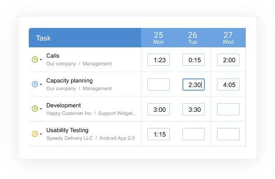The width and height of the screenshot is (275, 179).
Task: Click the green clock icon for Calls
Action: pyautogui.click(x=35, y=60)
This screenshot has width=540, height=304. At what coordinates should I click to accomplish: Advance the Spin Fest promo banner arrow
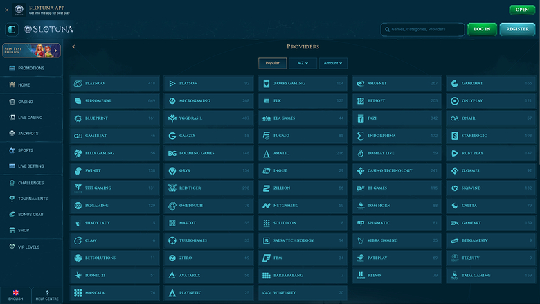click(x=55, y=51)
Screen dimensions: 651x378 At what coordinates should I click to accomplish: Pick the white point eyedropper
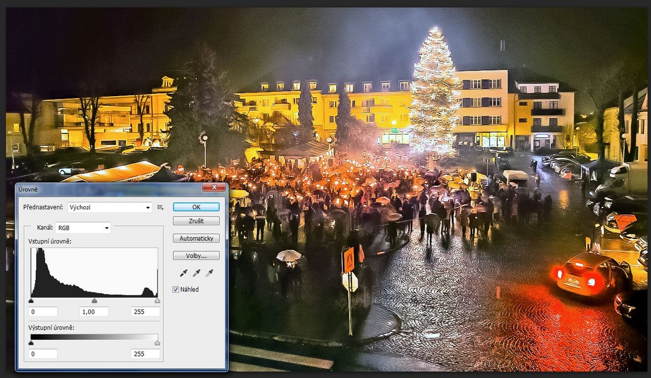coord(209,273)
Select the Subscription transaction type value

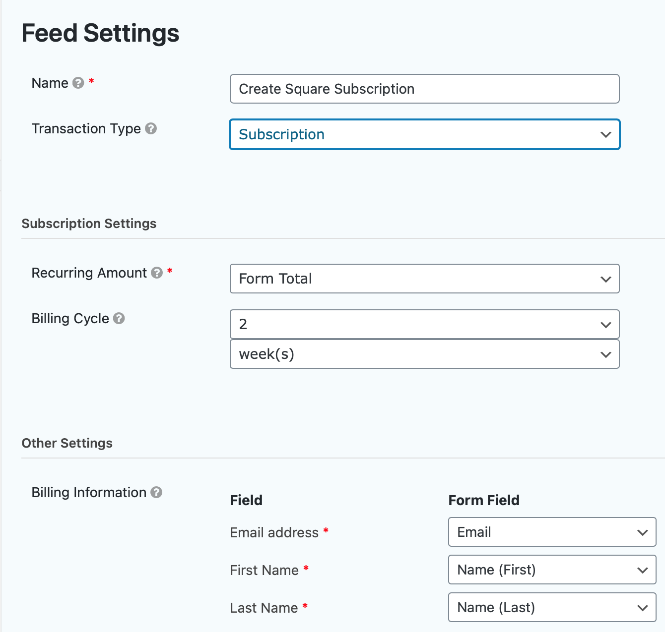[x=281, y=134]

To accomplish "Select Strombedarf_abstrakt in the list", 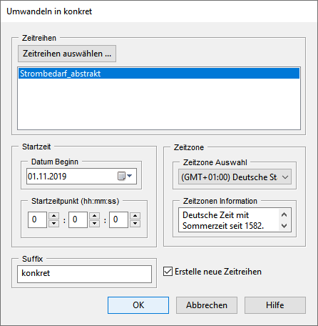I will point(159,74).
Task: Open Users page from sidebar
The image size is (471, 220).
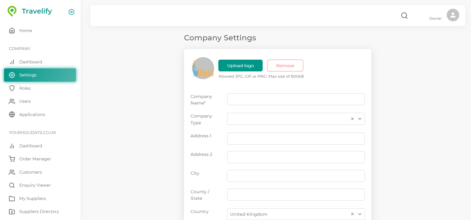Action: coord(25,101)
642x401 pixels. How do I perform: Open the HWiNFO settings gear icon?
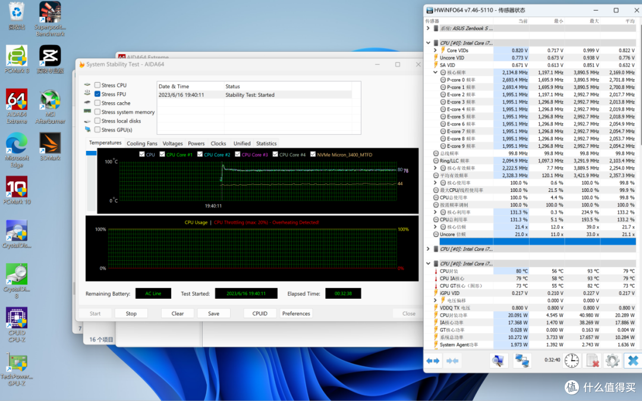pos(612,361)
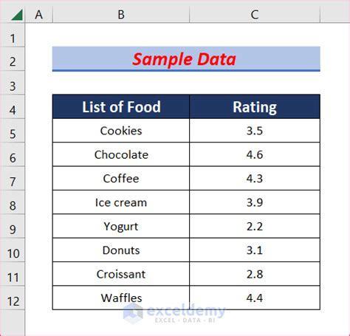Click the Ice cream cell
The width and height of the screenshot is (350, 336).
121,202
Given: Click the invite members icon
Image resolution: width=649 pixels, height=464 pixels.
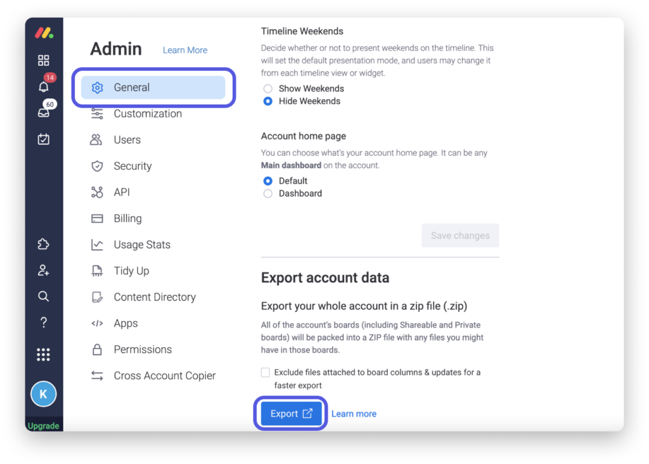Looking at the screenshot, I should tap(43, 270).
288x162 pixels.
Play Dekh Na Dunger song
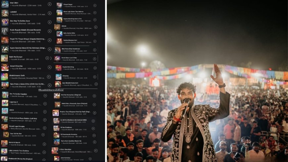(x=47, y=58)
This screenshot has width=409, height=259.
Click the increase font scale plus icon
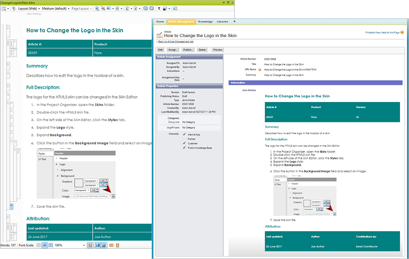coord(50,245)
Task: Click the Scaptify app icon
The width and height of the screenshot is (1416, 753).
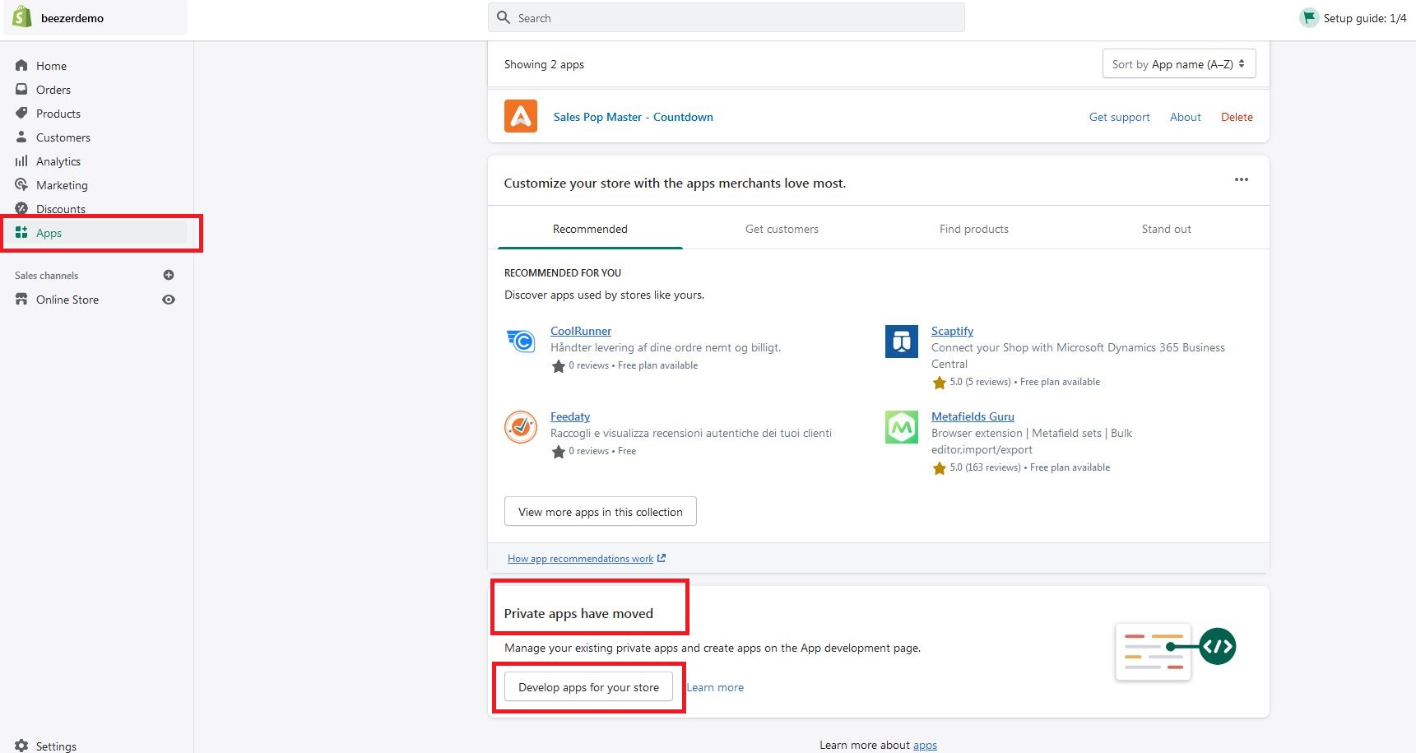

**EXERCISE GOAL**
A word-for-word copy of the lines from the one with "Image resolution: width=649" through the final line of the listing above is the whole answer, and it contains no pictures.

**ANSWER TO THIS EXERCISE**
Image resolution: width=649 pixels, height=464 pixels.
Looking at the screenshot, I should tap(43, 270).
288x162 pixels.
Play Dekh Na Dunger song
(x=47, y=58)
This screenshot has width=409, height=259.
Click the increase font scale plus icon
coord(50,245)
Task: Click the Scaptify app icon
The width and height of the screenshot is (1416, 753).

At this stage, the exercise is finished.